Alle Rechnungsausgänge an die Kunden sind in dieser Datei gespeichert, darüber hinaus auch die manuellen Sachbearbeitungen, die in Kurzform hier eingegeben werden- etwa im Monat 100 000 Transaktionen. Allerdings werden die von uns automatisch erstellten Computerbriefe noch nicht in diese Datei eingegeben. Das soll in Zukunft geschehen.

- Wie läuft nun rein physisch das Verfahren? Verfilmen Sie die Rechnungsbänder so wie sie erstellt werden?

Es ist bei dem Kodak-Verfahren notwendig, Software zur Steuerung der KOM 80 einzuspielen, - das heißt wir erstellen die Druckbänder neu. Dies haben wir zum Anlaß genommen, um die Rechnungen, die bei uns kombiniert sind mit Versandpapieren, von ihrem Versandpapier zu trennen und die Druckaufbereitung etwas zu ändern. Während des Verfilmens wird nun mit einem Dia das Rechnungs-Layout eingespielt. Außerdem sind unsere Rechnungen nach Versandbedingungen sortiert und für die Ablage werden sie in Kundennummerfolge benötigt.

- Welche weiteren Anwendungen laufen heute schon bei Ihnen über COM?

Wir nutzen die COM-Anlage für interne Formulare, die einen großen Papieraufwand verursachen würden. Beispiel: die Buchungsliste für unsere Lagerbuchhaltung. Sie würde monatlich eine Druckliste von drei Meter Höhe ergeben. Außerdem verfilmen wir die Debitoren-Konten für unsere Sammelbesteller. Hier bekamen wir eine Ausnahmegenehmigung von der Oberfinanzdirektion Frankfurt, denn Buchhaltungsunterlagen können nicht ohne weiteres nur verfilmtaufbewahrt werden. Dies ist nur mit spezieller Genehmigung möglich.
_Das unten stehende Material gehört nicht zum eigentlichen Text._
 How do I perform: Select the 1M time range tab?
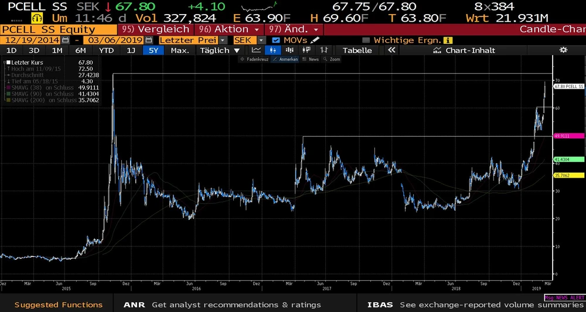pos(57,50)
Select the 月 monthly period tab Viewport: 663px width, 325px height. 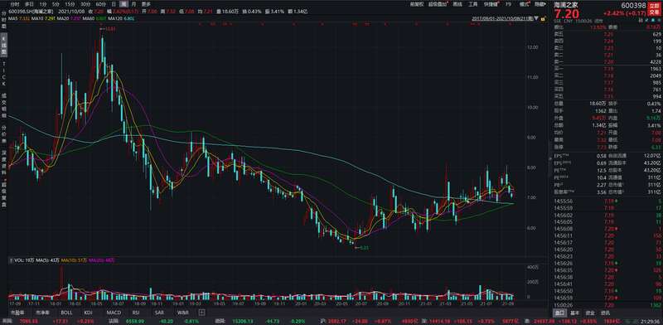click(x=134, y=4)
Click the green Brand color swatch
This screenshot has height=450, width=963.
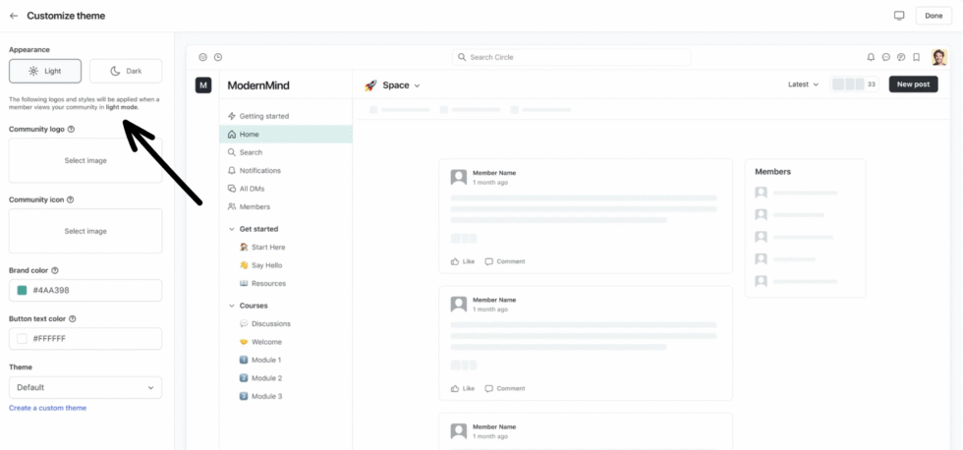tap(23, 291)
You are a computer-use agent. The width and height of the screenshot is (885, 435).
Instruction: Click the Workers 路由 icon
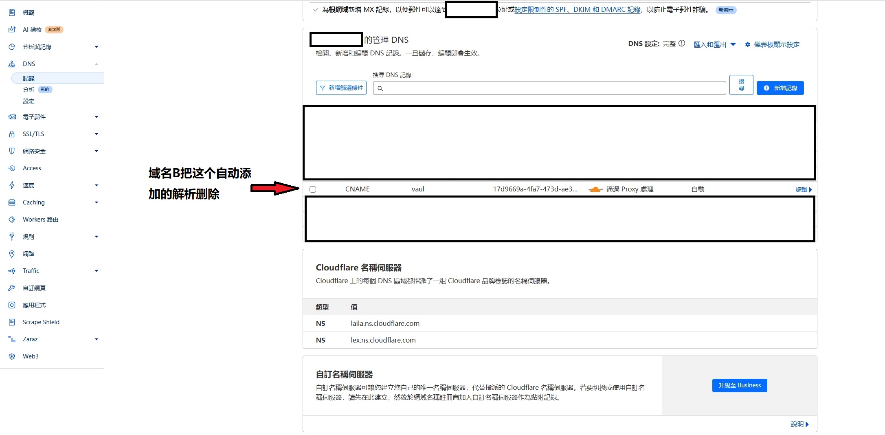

Als weitere Anwendung wären die COM-Anwendungen für N-U-R, Neckermann und Reisen, zu nennen. Wir produzieren hier monatlich 100 000 Bilder für die Buchungsbestätigungen, - die zugleich Rechnung sind - sowie für die Protokolle der über Datenfernverarbeitung getätigten Buchungen. Unsere aus sieben Millionen Adressen bestehende Kundendatei wird im Online-Verfahren gepflegt, jedoch zweimal im Jahr auch verfilmt.
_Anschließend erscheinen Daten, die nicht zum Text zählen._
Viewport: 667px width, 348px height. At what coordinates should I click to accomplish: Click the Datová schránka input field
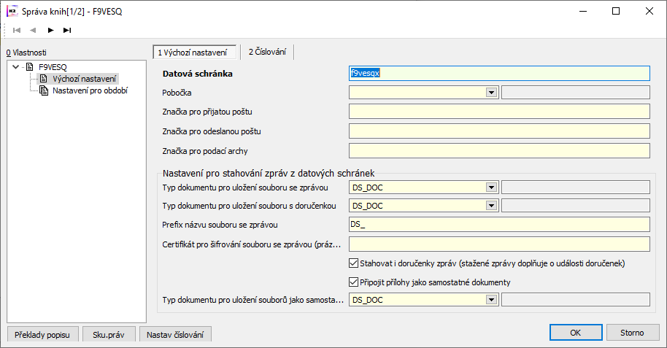[499, 73]
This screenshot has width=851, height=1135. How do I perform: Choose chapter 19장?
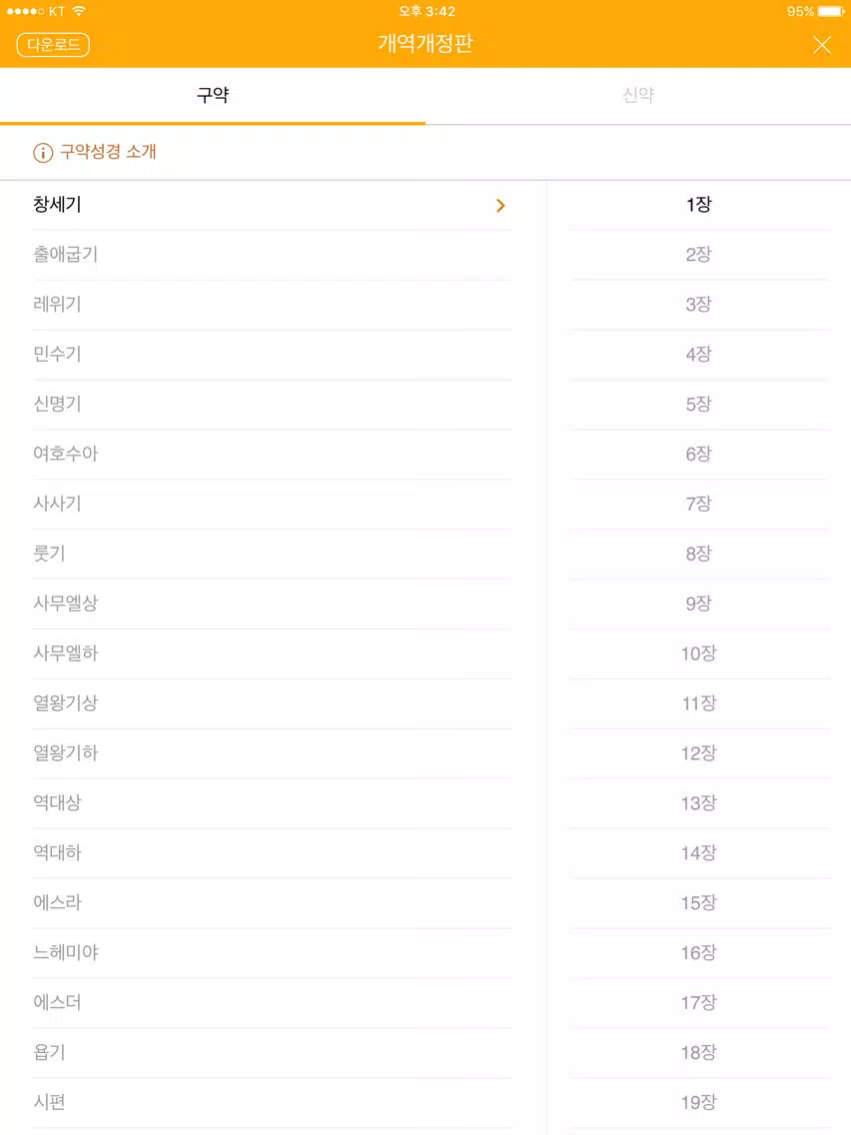tap(699, 1102)
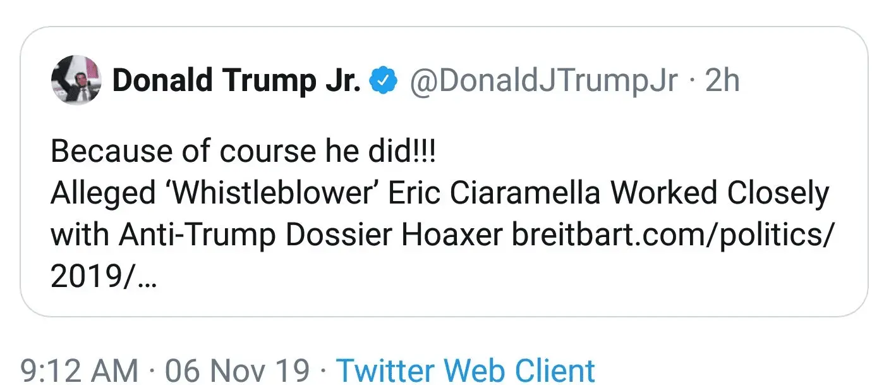Click the name Eric Ciaramella in the tweet

tap(493, 194)
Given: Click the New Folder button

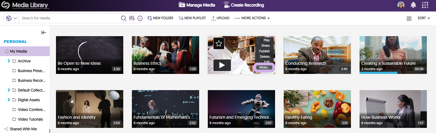Looking at the screenshot, I should [160, 18].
- Warum das, wenn Sie doch sicherlich Datensicherung doppelt und dreifach betreiben?

Wir verwenden bei unserer Kundendatei ein Match-Code-Verfahren. Dies erlaubt aber nicht, in jedem Fall alle Doubletten herauszufinden und so geschieht dies sporadisch manuell. Wir untersuchen aber zur Zeit das Programm Unimail der Firma Uniserv, - dann dürfte das manuelle Finden von Doubletten sich erübrigen.
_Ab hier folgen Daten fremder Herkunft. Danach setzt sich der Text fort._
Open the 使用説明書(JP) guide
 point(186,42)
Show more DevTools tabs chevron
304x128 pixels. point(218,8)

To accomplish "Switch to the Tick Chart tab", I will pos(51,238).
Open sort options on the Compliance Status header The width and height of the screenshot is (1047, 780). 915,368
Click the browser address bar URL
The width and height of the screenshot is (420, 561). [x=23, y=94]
- Wie geht es mit COM im Hause Neckermann weiter? Wann kommt die nächste Anlage?

Wir glauben, daß diese Anlage uns für die nächsten fünf Jahre ausreicht. Sie ist zur Zeit nur mit eineinhalb Schichten besetzt, während wir in unserem Rechenzentrum im Dreischicht-Betrieb voll durcharbeiten. Wir haben also hier noch einige Luft und können der Zukunft in Ruhe entgegensehen.

- Können Sie sich vorstellen, daß man in Ihrem Hause auch ohne COM über die Runden käme?

Natürlich haben wir 25 Jahre ohne COM existiert, - aber ein härter werdender Markt erfordert mehr Kundenservice, mehr Kundenfreundlichkeit. Wir können uns jetzt das Leben ohne COM nicht mehr Vorstellen.

- Haben Sie diese Anwendung mit eigenem Know-how realisieren können?

Sicherlich haben wir bei der Maschinenauswahl mit verschiedenen Herstellern gesprochen. Und auch da und dort verschiedene Anregungen bekommen, Aber diese TP/COM-Lösung ist eine eigene Entwicklung von uns; diese Anwendungen wurden von einem Mitarbeiter in knapp drei Mannjahren realisiert.